SALT LAKE CITY — In 1989, fresh out of the University of Utah with her art history degree, figuring she'd now travel the world and maybe find work at a museum somewhere exotic, Lisa Eccles agreed to a part-time job with the charitable foundation started by her Uncle George S. and Aunt Lolie Eccles, a position she thought would last "maybe six months, a year tops."
Then she discovered something unexpected: how good it felt to write checks to people and causes that really needed the help.
Thirty-six years later, she's still writing them.
Today, the George S. and Dolores Doré Eccles Foundation's presence is felt in every corner of the Beehive State; a synonym, as is the Eccles surname, for service and giving. But in 1989, when Lisa Eccles started, it was largely an unknown entity. Foundations in general were relatively new, especially here in Utah, including this one.
They gave her a desk, a letter opener and a telephone in the First Security Bank building on Main Street in downtown Salt Lake and that was more or less it.
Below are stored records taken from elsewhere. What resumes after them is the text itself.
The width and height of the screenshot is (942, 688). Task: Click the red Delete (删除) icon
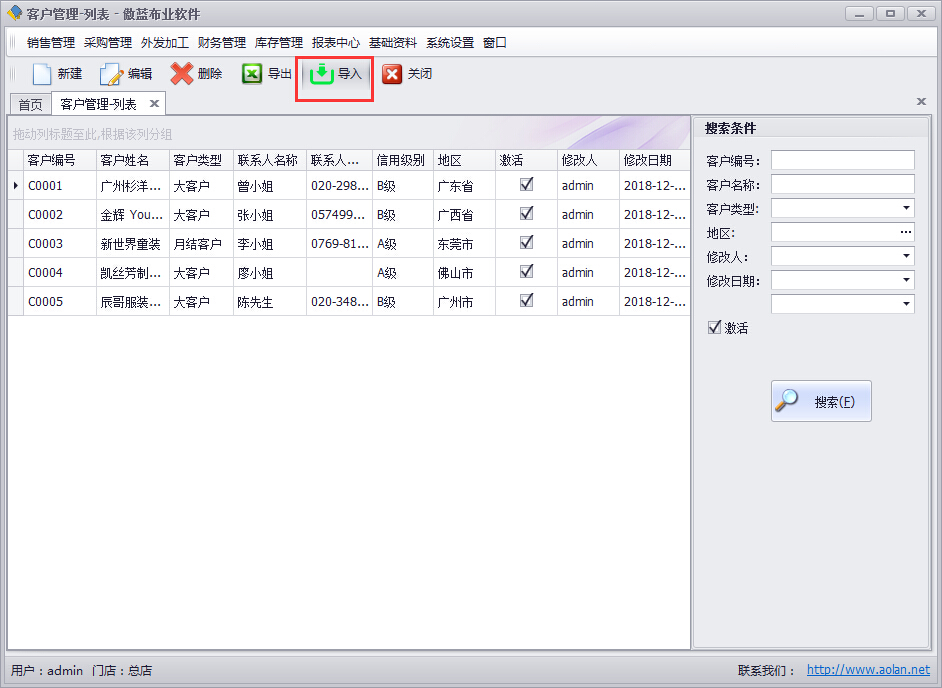click(182, 74)
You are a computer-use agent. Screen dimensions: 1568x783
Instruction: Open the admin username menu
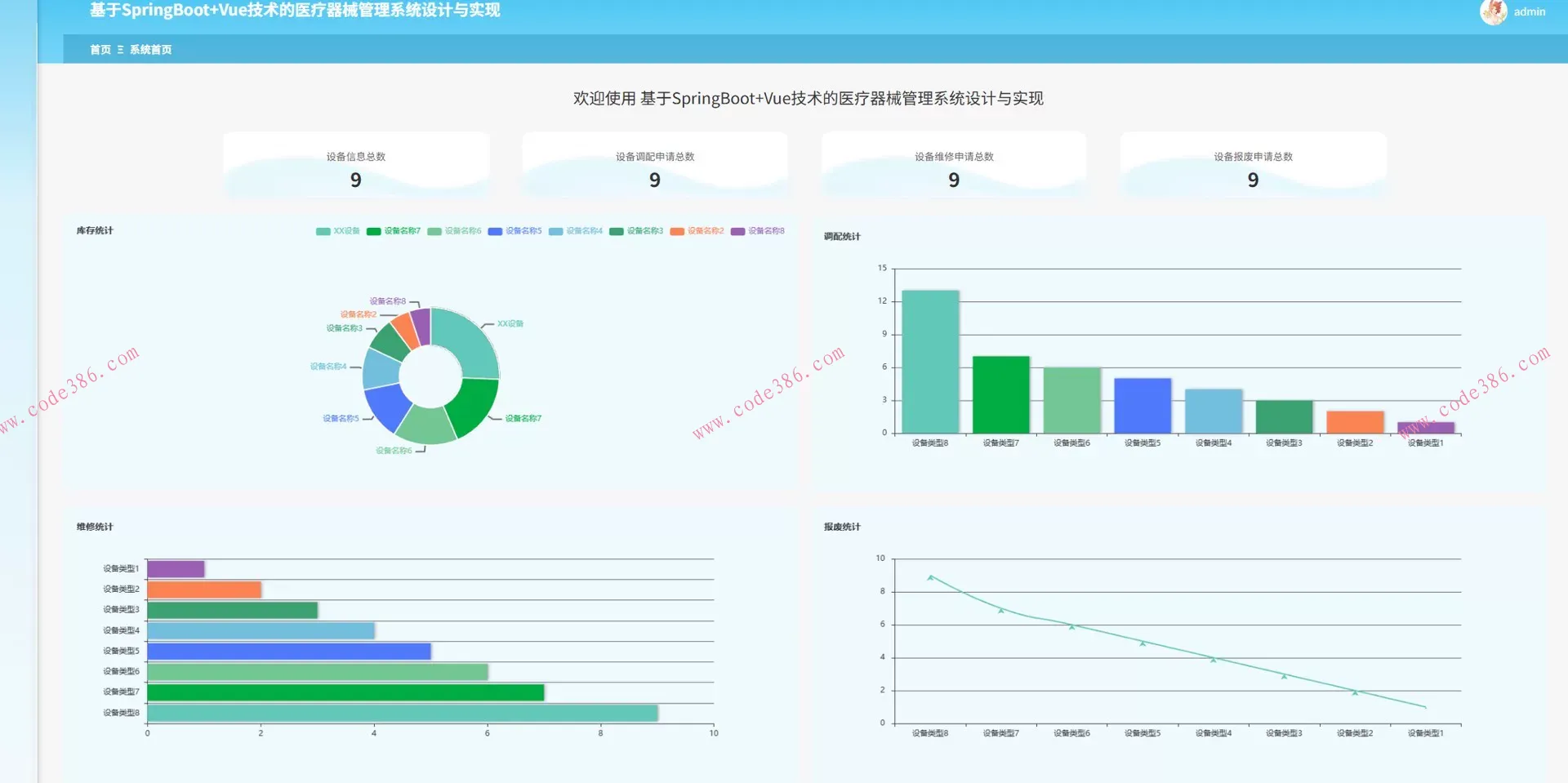click(x=1529, y=12)
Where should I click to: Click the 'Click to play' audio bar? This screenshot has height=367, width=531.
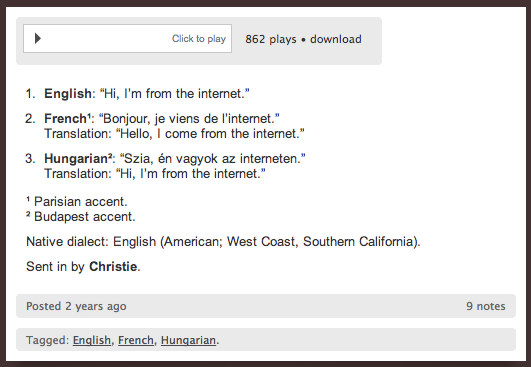pos(127,39)
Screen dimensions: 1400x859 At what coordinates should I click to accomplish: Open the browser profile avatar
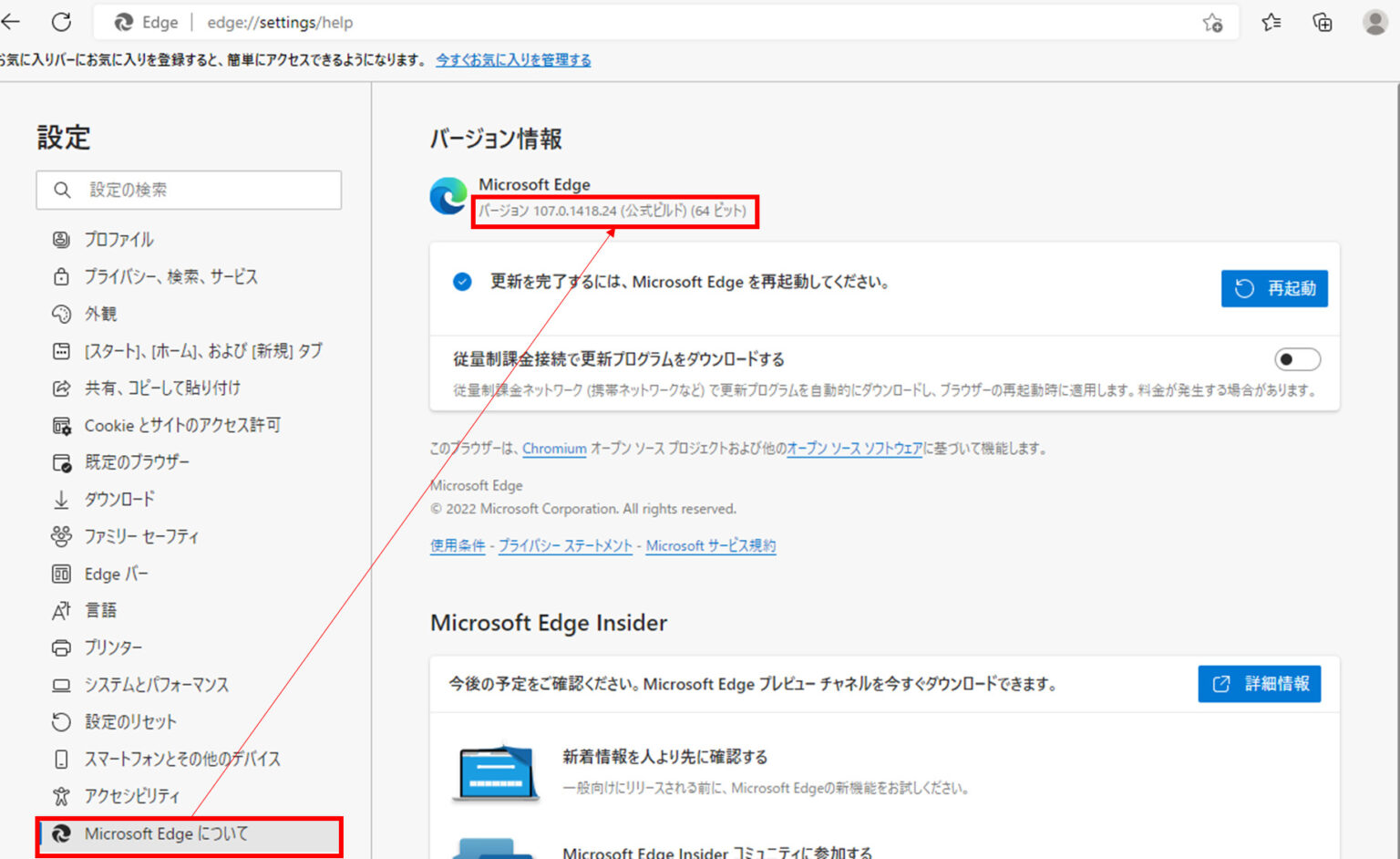(x=1374, y=22)
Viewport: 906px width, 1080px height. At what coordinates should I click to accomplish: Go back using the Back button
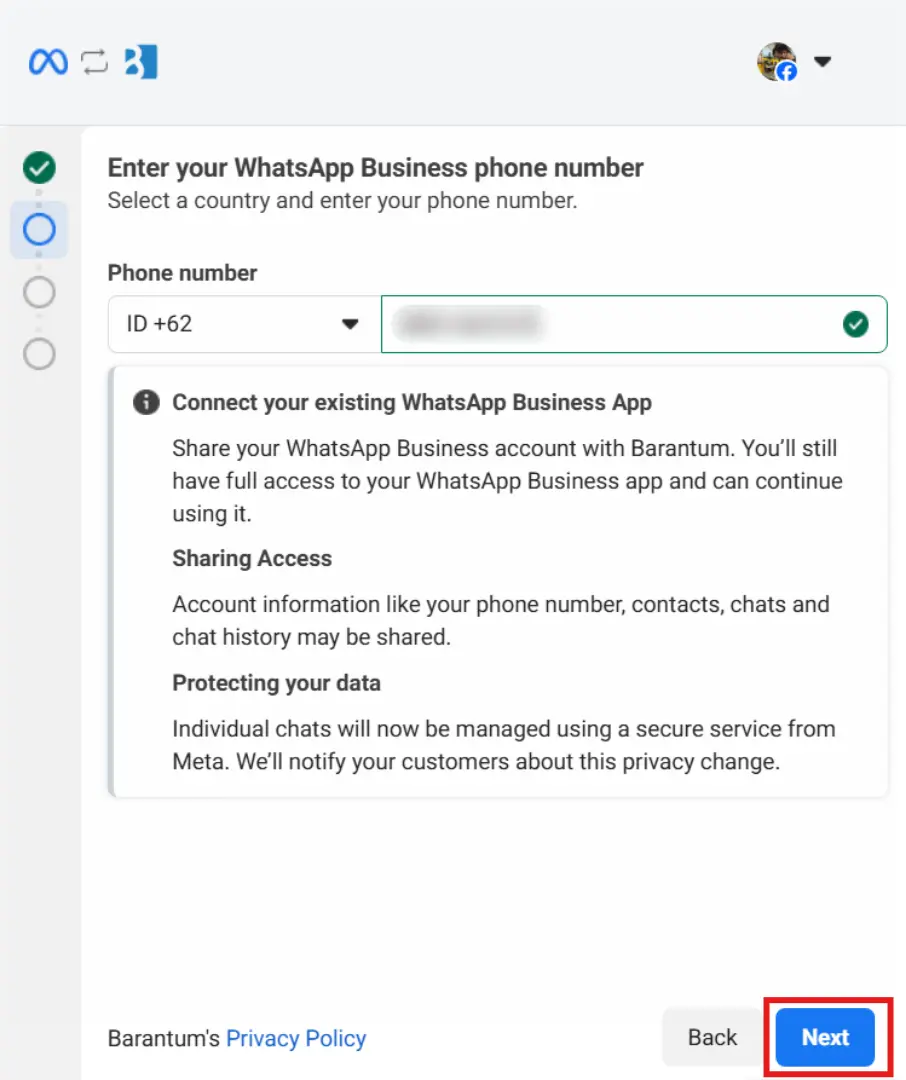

There were no manuals on how to run a foundation she could consult, no courses at the university, no mentors to ask basic questions such as, "We've got this money, now how do we give it away and hang onto it at the same time?"
"They called me executive director, they didn't call me a secretary, which was nice," remembers Lisa, "but that's really what I was."
She was the foundation's sole employee, advising a three-person board of directors that included her father, Spence Eccles, about grant proposals from assorted nonprofits seeking financial aid for their projects.
When the board approved a grant, it was Lisa Eccles' job to make sure the t's were crossed and i's dotted so the nonprofits could get their funding.
"We didn't have a check-writing program back then," she says, "so I remember writing the checks by hand, which was really one of those moments when I went, Wow, I can't believe I have this opportunity to write this check with so many zeroes.
"It was such a profound moment for me, sitting in my office, by myself, thinking what a joy, knowing these funds were going to help our community — even though I didn't know the end user specifically, I knew we were making a difference."
I could see the difference we could make for the good of Utah.
– Lisa Eccles
That's what turned a part-time job into a life's work.
After three years, the position became full time; a few years after that, Lisa, the woman who started out not knowing anything about foundations and could now give a TED talk on the subject, was asked to join what up to then had been an all-male board.
Her hand has been on the rudder ever since, elevating a foundation that awarded $4.9 million in grants to 80 projects the year she started to one that now gives out in excess of $27 million annually to an average of 400 projects.
And that's not counting outlier gifts like the $70 million given four years ago to the University of Utah's medical school (combining with another Eccles foundation for a total contribution of $110 million) or the $75 million given just last month to build a hospital in West Valley City — the largest single grant in George S. and Dolores Doré Eccles Foundation history.

All total, since 1982, the foundation has dispersed just shy of $1 billion to thousands of worthy causes across the length and breadth of Utah, ranging from the arts to education to health to sports to social services to preservation and conservation. At the same time, its endowment has increased to $1 billion.
Growing consistently in both directions, there's no better gauge for a foundation's health.
All of which explains why the Salt Lake Chamber has chosen Lisa Eccles, president, COO and director of Uncle George and Aunt Lolie's foundation, as this year's recipient of its annual Giant in our City award.
She is the 46th honoree, joining a long line of community-building giants that includes the likes of Larry H. and Gail Miller, Jon Huntsman, James Sorenson, Kem Gardner and two other Eccles, her father Spence Eccles and her uncle George Eccles.
Wow, I can't believe I have this opportunity to write this check with so many zeroes.
– Lisa Eccles
"I was shocked and amazed," she says of her reaction when learning about the award, "There are so many others who are so much more deserving. And really, I realize the reason I'm getting this recognition is because I've been here so long."
And that she has no one other than herself to blame for that.
"In the beginning I was basically just answering the phone and opening the mail," she says, reflecting on how lightning fast the past 3½ decades have come and gone, "But then day by day I built my knowledge by doing and experiencing, and I could see the difference we could make for the good of Utah. It really all goes back to the legacy of David Eccles (her great-grandfather who was Utah's first multimillionaire) and his example of caring and giving back. He passed that on, with my dad being the patriarch of the next generation. We all watched as Dad took the responsibility so seriously. He guided by example, not by saying you need to do this, but by showing what an honor it is to serve and carry on the philanthropy and the vision of those who came before.
"I honestly didn't intend to stay so long, but then it became my passion and I never wanted to leave."